**Work instructions**
Look in the data below for the line that has "You are a computer-use agent.", then print exactly every line from there through the line that has "Viewport: 1316px width, 904px", leaving pictures out.

**Supplied data**
*** Block opens ***

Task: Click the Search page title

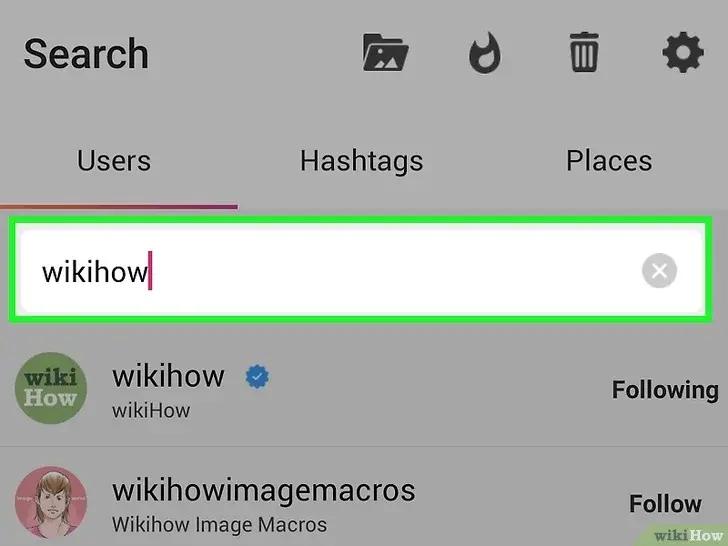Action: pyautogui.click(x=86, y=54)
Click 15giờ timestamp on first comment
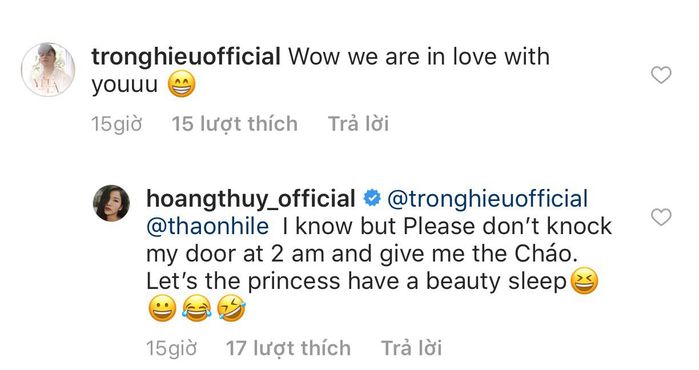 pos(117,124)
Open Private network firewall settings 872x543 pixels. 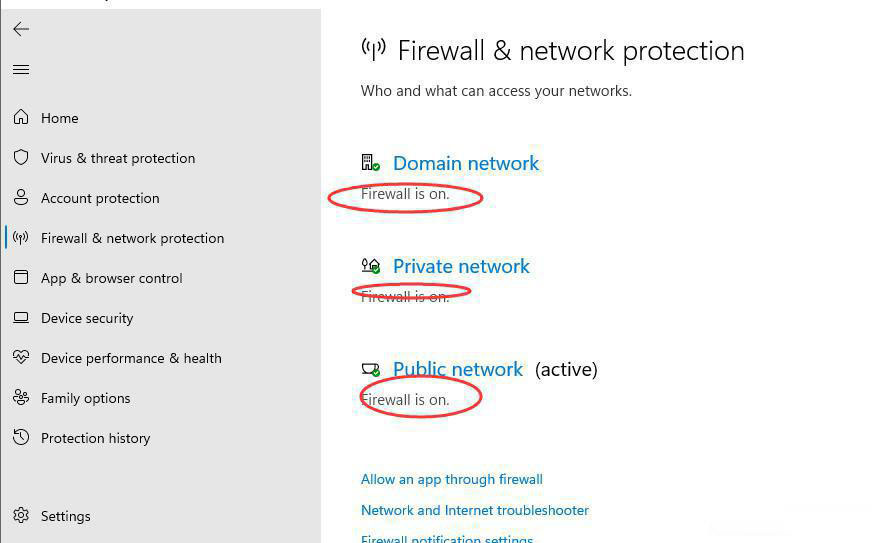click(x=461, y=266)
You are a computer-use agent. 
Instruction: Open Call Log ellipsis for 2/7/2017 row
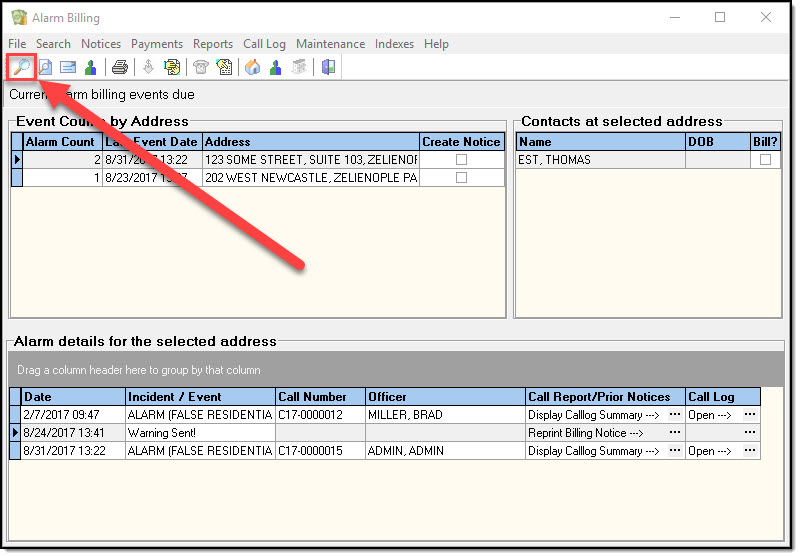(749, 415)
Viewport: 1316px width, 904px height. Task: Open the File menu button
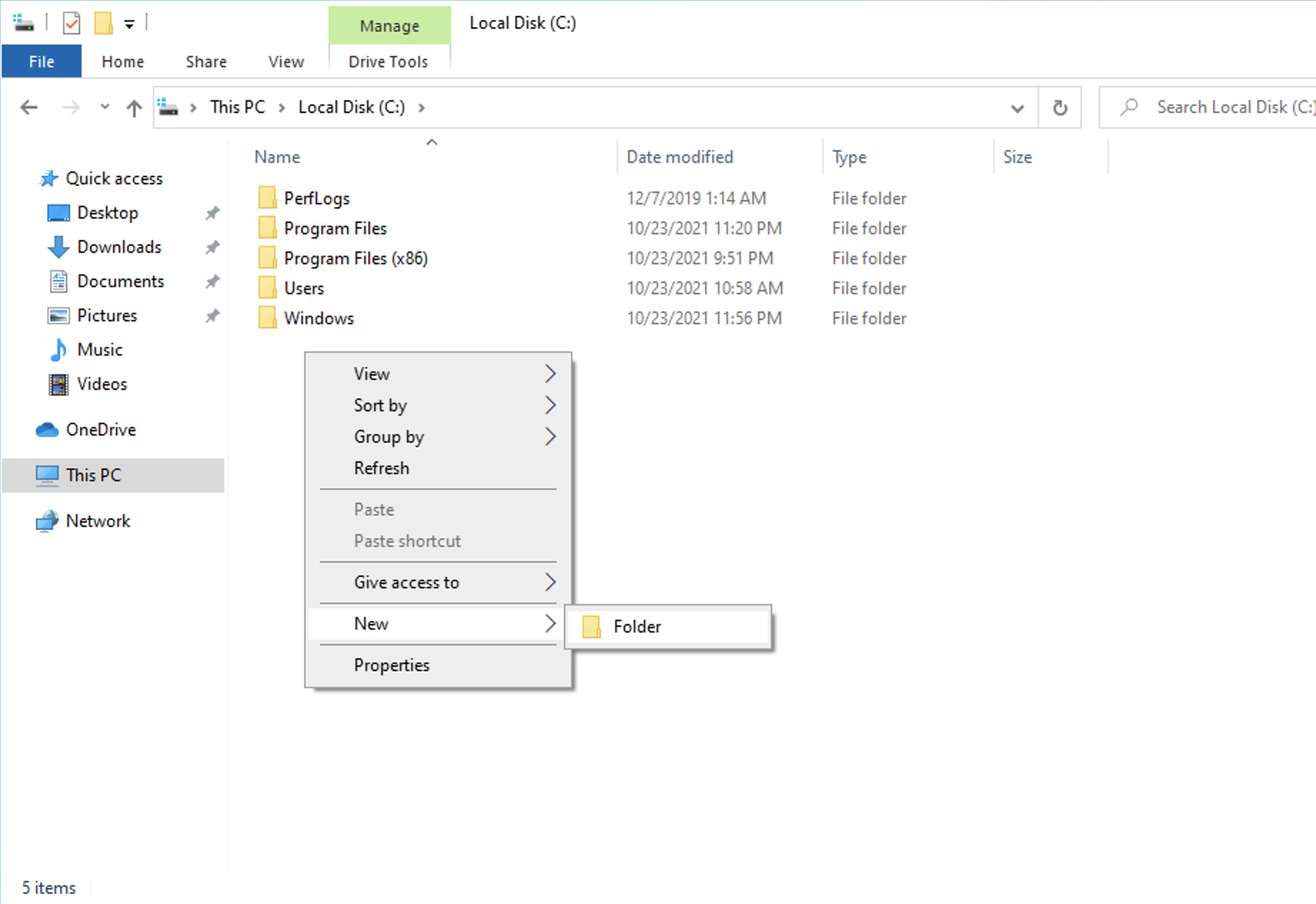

*** Block closes ***
*** Block opens ***

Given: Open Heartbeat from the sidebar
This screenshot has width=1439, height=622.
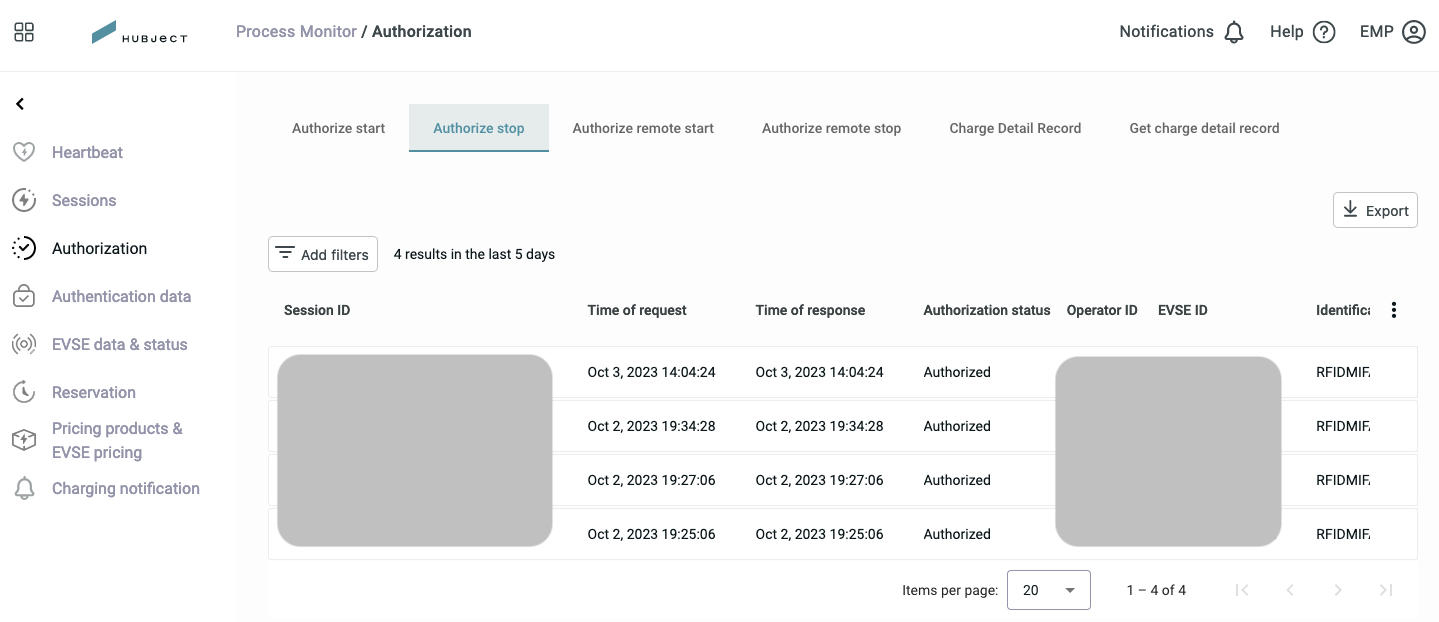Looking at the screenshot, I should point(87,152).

*** Block closes ***

**Exercise output**
You are a computer-use agent. 
Instruction: Open Call Log ellipsis for 2/7/2017 row
(749, 415)
Viewport: 1316px width, 904px height. Task: Open the File menu button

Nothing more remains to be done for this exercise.